Monday, October 10, 2011

'Unprecedented' Ozone Hole Over Arctic



You’ve heard about holes in our ozone layer for decades now, with reports that ozone-eating chemicals have been collecting together and doing their damage above the Antarctic region, sparing Earth’s populated areas from raised UV exposure. Based on warnings that things could get worse, many of us have cut back on ozone depleting chemicals.


 Many of our air conditioners now use gases that are considered “friendlier” for the environment since these holes were found. So things are getting better way up there, right? Maybe not. For the very first time, a sizable hole has been discovered hanging out over the Arctic. According to NASA’s Jet Propulsion Laboratory, our northernmost region’s upper atmosphere has lost ozone like never before during last winter. 

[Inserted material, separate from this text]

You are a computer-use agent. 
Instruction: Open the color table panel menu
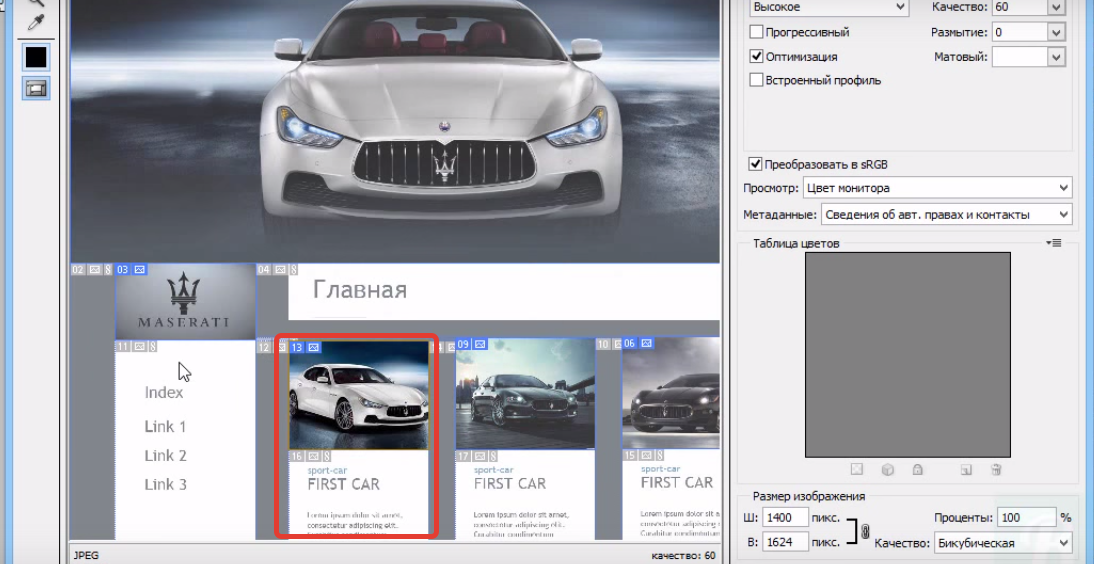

The Arctic is typically warmer than its icy southern cousin Antartica, whose temperatures stay much longer in the destructive “sweet spot” needed to enhance ozone depletion. In a report for the science journal Nature, co-author Gloria Manney said the 2010-2011 northern winter was cold enough, for long enough, for the Arctic region to lose 80% of its ozone layer, as measured 18-20 km above the Earth’s surface. This is similar to the loss typically seen in Antarctica, and according to Manney spells bad news for those living in northern lands.


 Unlike with the ozone layer down south, the conditions causing the northern loss don’t tend to stay put, and “often shifts to lower latitudes, sometimes over densely populated regions.” If you are reading this in Alaska, Iceland, Finland, Sweden, Norway, Iceland or northern Russia, you might want to stop by your local grocer and stock up on the sunblock this winter.